Docker Deployment¶

OpenJarvis provides Docker images for both CPU-only and GPU-accelerated deployments, along with a Docker Compose configuration that bundles the API server with an Ollama inference backend.

Quick Start¶

The fastest way to get OpenJarvis running in Docker is with Docker Compose, which starts both the API server and an Ollama backend:

docker compose up -d

This brings up two services:

Service	Port	Description
`jarvis`	8000	OpenJarvis API server
`ollama`	11434	Ollama inference engine

Verify the server is running:

curl http://localhost:8000/health

Expected response:

{"status": "ok"}

Docker Images¶

CPU-Only Image (`Dockerfile`)¶

The default Dockerfile uses a multi-stage build based on python:3.12-slim to produce a minimal image.

Build stages:

Builder stage -- installs uv and the openjarvis[server] package (which includes FastAPI, uvicorn, and all server dependencies) from the project source.
Runtime stage -- copies only the installed Python packages and application code from the builder, keeping the final image small.

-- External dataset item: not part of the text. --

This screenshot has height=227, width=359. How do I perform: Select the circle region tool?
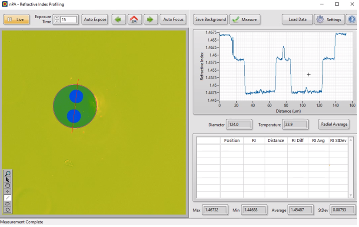pos(8,210)
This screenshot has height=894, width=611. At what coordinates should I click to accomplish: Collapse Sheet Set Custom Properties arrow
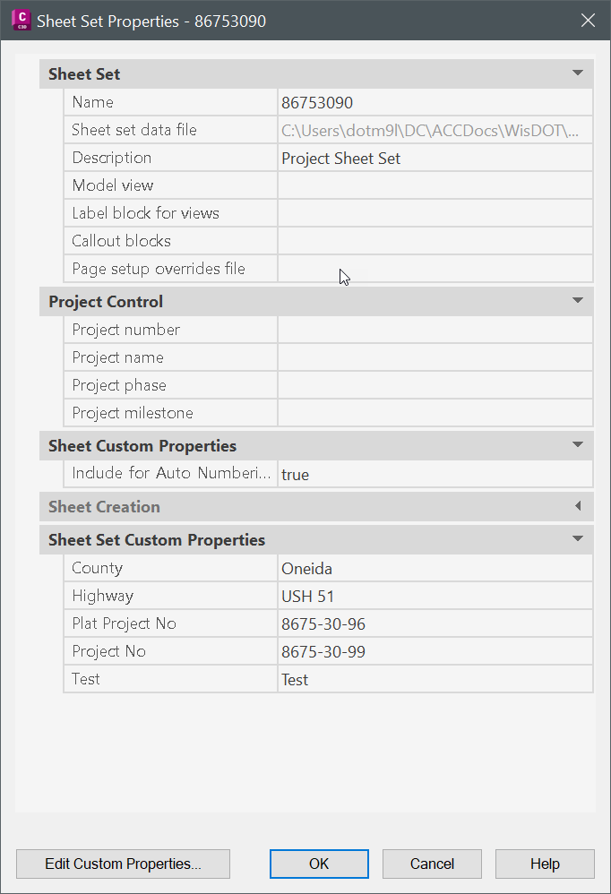pos(577,538)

FROM python:3.12-slim AS builder

WORKDIR /app
COPY pyproject.toml README.md ./
COPY src/ src/

RUN pip install --no-cache-dir uv && \
    uv pip install --system ".[server]"

FROM python:3.12-slim

COPY --from=builder /usr/local /usr/local
COPY --from=builder /app /app
WORKDIR /app

EXPOSE 8000

ENTRYPOINT ["jarvis"]
CMD ["serve", "--host", "0.0.0.0", "--port", "8000"]

Build it manually:

docker build -t openjarvis:latest .

Run it standalone:

docker run -d -p 8000:8000 openjarvis:latest

GPU Image (`Dockerfile.gpu`)¶

The GPU image is built on nvidia/cuda:12.4.0-runtime-ubuntu22.04 and includes the CUDA 12.4 runtime libraries, enabling GPU-accelerated inference when paired with a GPU-capable engine like vLLM or SGLang.

FROM nvidia/cuda:12.4.0-runtime-ubuntu22.04 AS builder

RUN apt-get update && \
    apt-get install -y --no-install-recommends python3 python3-pip python3-venv && \
    rm -rf /var/lib/apt/lists/*

WORKDIR /app
COPY pyproject.toml README.md ./
COPY src/ src/

RUN pip install --no-cache-dir uv && \
    uv pip install --system ".[server]"

FROM nvidia/cuda:12.4.0-runtime-ubuntu22.04

RUN apt-get update && \
    apt-get install -y --no-install-recommends python3 python3-pip && \
    rm -rf /var/lib/apt/lists/*

COPY --from=builder /usr/local /usr/local
COPY --from=builder /app /app
WORKDIR /app

EXPOSE 8000

ENTRYPOINT ["jarvis"]
CMD ["serve", "--host", "0.0.0.0", "--port", "8000"]

Build the GPU image:

docker build -f Dockerfile.gpu -t openjarvis:gpu .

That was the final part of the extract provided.